Miguel wrote:
>There is no (phonological) merger of 3rd. person sg. and
>plural in Baltic, like there is in the Romanian a:-verbs.
>In Baltic, there is simply loss of the dual (*-e-te) and
>plural (*-o-nt[i]) forms, not by phonological, but by
>syntactic processes.
>This only affects Baltic. Not Slavic, not Albanian, not
>Romance.
I. Miguel, I trust more Cyril Babaev than you regarding Lithuanian:
url:
http://indoeuro.bizland.com/project/grammar/grammar12.html#8
"The peculiarity of Lithuanian is the joint 3rd person form, with no
number distinction. It was caused by the disappearance of two Indo-
European endings -t and -nt, so only a vowel remained, and since then
all Lithuanian verbs have the same forms for "he does" and "they do".

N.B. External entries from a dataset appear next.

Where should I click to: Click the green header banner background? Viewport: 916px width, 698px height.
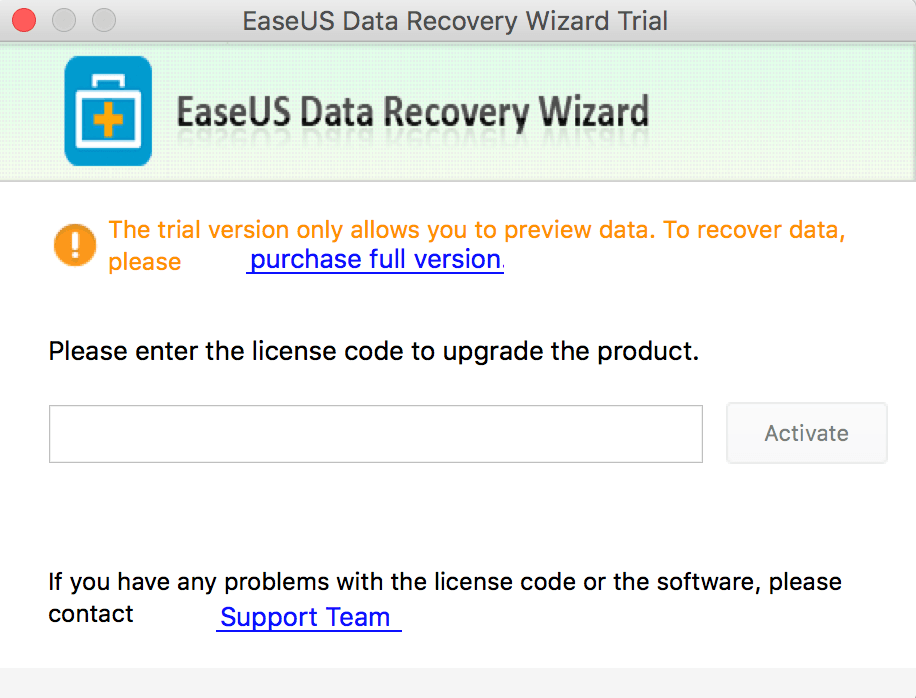(783, 111)

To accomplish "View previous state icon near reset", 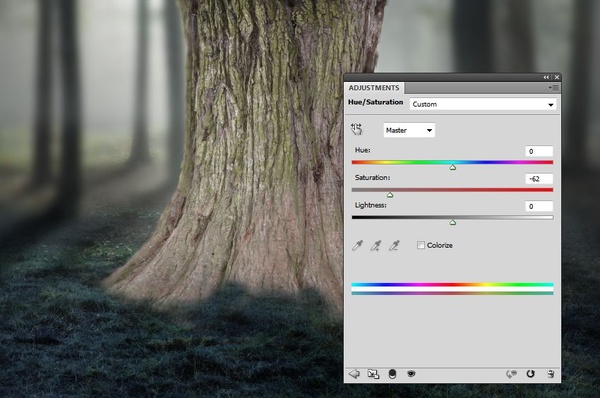I will (x=511, y=374).
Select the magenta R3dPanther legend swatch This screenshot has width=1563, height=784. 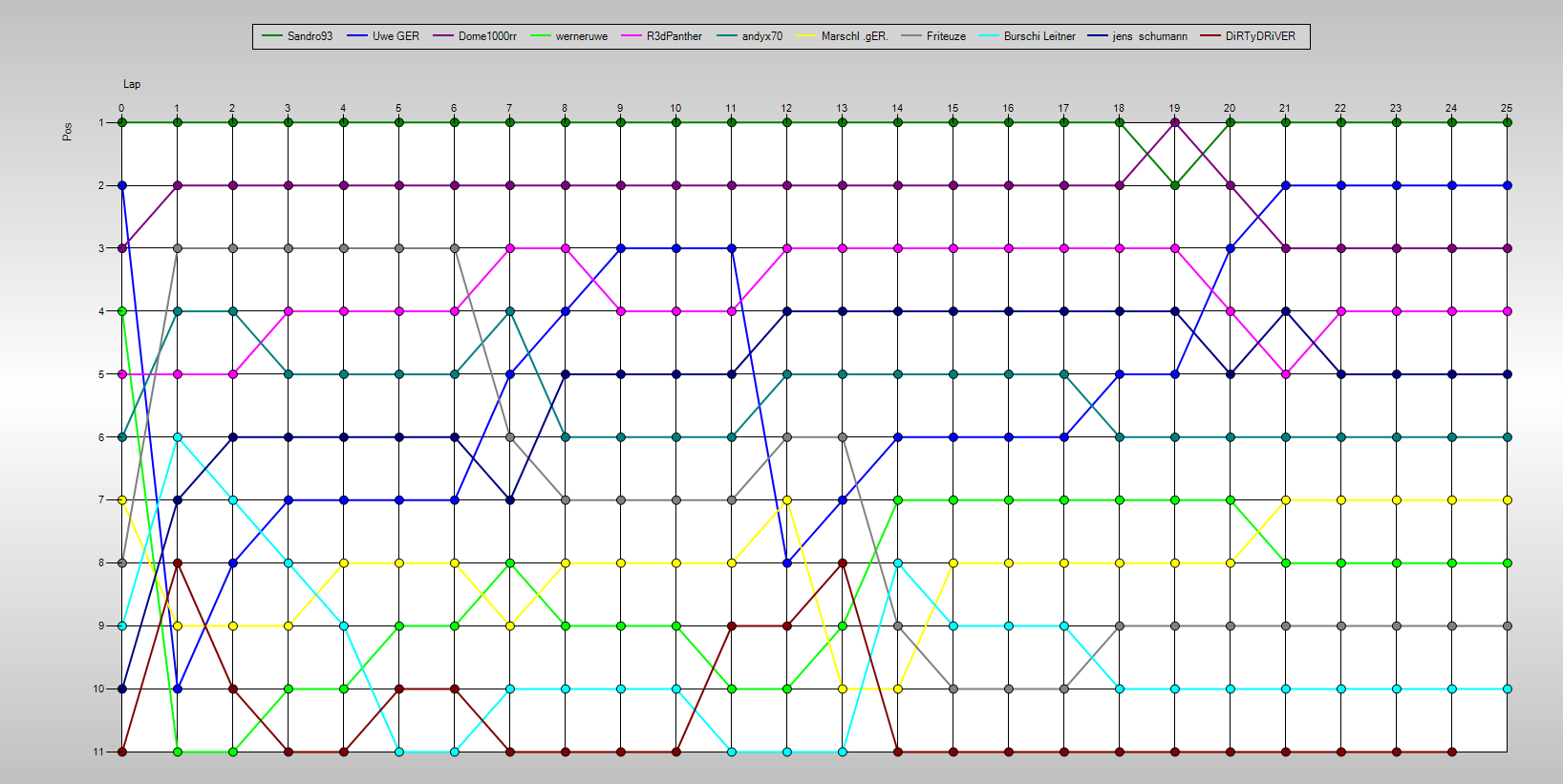click(632, 36)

Another sign of analytization. "
See also the current Lithuanian endings:
I. Conj. II III
3 pers. -a / -ia -i -o
3rd pers. -a / -ia -i -o
II. Regarding Albanian is a non-sense to talk about here because the
IE thematic present was lost in Albanian and replaced by other forms.
III. At least Regarding Romanian you have agreed.
So my assupmtion that the disappearance of the two Indo-European
endings -t and -nt happened "earlier" in the "Eastern Indo-European
Zone" (before Roman arrival in Balkans) is confirmed.